In the case of Matthew, a similar division occurs. The only occasions where Jesus explicitly claims the power to cast out demons occur in the Beelzeboul controversy (12:26-28) and the appointment of the Twelve (10:8). The rest occur in the narrative framework (8:16; 9:33; 10:1) or on the lips of other characters (7:22; demons at 8:31; 9:34;12:24; 17:19). Luke follows the same pattern. The terminology is on the lips of some characters (9:40,49; 11:15) and the narrative portion of the Gospel (11:14), but primarily it is used by Jesus in his interactions with the Beelzeboul accusation (11:18-20) and his response to the actions of Herod to arrest him (13:32). Luke does not use this specific terminology with respect to the Twelve (although Jesus gives them “authority over all demons” (9:1).
Josephus, writing towards the end of the first century A.D. retells the story of Saul’s plot to kill David and Jonathan’s intervention. Jonathan in a speech to his father Saul pleads for David’s life. He reminds Saul that David is the one who restored him to health “when he drove out (exebalen) the evil spirit and the demons” that attacked Saul, bringing him peace.3 This is the only non-Christian, first century reference I can locate to this terminology outside of the New Testament.

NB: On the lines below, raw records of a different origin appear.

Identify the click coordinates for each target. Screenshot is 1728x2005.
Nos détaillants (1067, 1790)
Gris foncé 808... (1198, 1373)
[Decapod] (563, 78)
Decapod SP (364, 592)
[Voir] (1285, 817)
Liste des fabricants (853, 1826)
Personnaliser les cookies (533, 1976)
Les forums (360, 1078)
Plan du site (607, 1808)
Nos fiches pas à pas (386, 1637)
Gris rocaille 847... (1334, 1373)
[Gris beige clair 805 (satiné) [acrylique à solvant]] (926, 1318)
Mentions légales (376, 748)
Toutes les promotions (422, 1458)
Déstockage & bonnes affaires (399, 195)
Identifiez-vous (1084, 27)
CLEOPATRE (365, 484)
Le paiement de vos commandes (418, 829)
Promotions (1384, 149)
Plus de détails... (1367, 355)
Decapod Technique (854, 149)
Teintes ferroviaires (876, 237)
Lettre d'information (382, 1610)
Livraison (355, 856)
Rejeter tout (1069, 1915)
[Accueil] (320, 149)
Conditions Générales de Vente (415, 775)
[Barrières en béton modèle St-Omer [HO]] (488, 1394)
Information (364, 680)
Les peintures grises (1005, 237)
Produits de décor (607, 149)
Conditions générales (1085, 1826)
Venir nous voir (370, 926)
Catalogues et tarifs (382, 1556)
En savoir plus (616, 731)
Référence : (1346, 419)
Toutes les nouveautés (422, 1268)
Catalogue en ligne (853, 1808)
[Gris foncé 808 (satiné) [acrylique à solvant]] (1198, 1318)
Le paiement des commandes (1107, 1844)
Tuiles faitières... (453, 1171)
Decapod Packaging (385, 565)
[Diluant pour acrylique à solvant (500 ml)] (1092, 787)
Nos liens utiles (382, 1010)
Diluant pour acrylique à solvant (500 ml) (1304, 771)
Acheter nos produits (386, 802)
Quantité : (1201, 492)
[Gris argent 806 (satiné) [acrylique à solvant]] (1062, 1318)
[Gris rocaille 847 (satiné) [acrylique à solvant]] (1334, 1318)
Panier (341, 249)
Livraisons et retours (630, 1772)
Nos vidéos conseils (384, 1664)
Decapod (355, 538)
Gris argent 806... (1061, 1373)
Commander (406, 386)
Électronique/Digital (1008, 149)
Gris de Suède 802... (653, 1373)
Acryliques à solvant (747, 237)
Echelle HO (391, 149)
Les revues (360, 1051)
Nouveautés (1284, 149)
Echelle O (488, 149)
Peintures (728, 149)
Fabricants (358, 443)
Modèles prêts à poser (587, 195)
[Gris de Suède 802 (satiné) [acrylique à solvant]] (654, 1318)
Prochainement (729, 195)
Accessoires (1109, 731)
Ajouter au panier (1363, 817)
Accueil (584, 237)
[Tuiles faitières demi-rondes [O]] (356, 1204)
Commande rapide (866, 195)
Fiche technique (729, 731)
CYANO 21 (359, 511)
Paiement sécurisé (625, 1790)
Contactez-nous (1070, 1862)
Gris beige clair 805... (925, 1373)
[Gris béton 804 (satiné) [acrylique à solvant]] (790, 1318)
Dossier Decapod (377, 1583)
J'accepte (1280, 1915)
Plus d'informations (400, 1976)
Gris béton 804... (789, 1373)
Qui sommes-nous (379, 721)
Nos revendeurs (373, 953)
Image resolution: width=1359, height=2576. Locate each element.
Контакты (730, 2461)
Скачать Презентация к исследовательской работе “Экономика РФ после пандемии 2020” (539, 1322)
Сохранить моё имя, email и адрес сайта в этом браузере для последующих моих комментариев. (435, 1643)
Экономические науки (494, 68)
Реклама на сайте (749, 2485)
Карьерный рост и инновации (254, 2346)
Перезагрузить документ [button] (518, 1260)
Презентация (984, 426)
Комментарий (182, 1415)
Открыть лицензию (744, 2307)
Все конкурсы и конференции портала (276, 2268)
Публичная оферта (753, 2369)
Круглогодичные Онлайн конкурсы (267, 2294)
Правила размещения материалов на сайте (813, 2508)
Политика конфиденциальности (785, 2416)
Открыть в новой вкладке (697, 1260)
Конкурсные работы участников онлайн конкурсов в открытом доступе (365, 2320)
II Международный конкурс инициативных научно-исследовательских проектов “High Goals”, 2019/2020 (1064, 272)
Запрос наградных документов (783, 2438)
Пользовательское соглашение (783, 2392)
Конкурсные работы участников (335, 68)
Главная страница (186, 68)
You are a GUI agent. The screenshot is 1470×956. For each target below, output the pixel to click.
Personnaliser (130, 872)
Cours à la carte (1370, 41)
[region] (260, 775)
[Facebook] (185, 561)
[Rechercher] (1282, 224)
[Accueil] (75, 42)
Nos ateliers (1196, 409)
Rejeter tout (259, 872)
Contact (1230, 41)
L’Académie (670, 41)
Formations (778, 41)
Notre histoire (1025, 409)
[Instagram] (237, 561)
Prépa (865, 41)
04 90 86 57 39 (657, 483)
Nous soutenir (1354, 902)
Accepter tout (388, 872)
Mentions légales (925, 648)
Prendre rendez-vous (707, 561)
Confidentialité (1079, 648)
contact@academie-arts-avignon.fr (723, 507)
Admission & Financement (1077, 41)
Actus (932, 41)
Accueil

Given this unusual data, we could conclude that this terminology “casting our (ekballein) demons” derives from Jesus himself. Its occurrence in the context of the Beelzeboul controversy, linked with the parable of binding the strong man, indicates that expelling a hostile force in order to release a person from bondage is the fundamental concept. Jesus banished the demons, thus freeing people from their tyranny. In a manner reminiscent of a military campaign, Jesus assaults Satan’s territory and liberates those terrorized and subjected by him. The account in Mark 5 of the person who is demonized by “Legion” suggests the military flavour of these demonic attacks. As Jesus brings in God’s kingly rule, he smashes Satan’s power, destroys his hegemony, and brings freedom to those oppressed by evil. This is the power of his Gospel.
We can only speculate as to why Jesus chose this terminology to describe his exorcisms. However, in the Greek translation of the Old Testament, as God leads Israel into the Promised Land, He expels (ekballein) or drives out the Canaanites so that Israel can occupy the land. “I will drive them out (ekbalō) from before you” (Exodus 23:31). The promise is repeated in Deuteronomy 11:23 and realized in Joshua 24:18 (“and the Lord drove out from before us the Amorrite”). Twice in 2 Chronicles when Asa and Hezekiah caused the temple to be restored and the worship of God to be renewed, we find this verb (ekballein) describing how the Israelites “put away (exebale) the abominable idols” (15:8) and “carried out (ekbalete) the filth from the holy place” (29:5). The house of God is restored to its rightful owner. Perhaps the parable of the strong man’s house being plundered echoes some of these sentiments. Satan has usurped God’s place in the life of a person through a demon; Jesus ‘casts out’ the demon and enables this person to worship God appropriately.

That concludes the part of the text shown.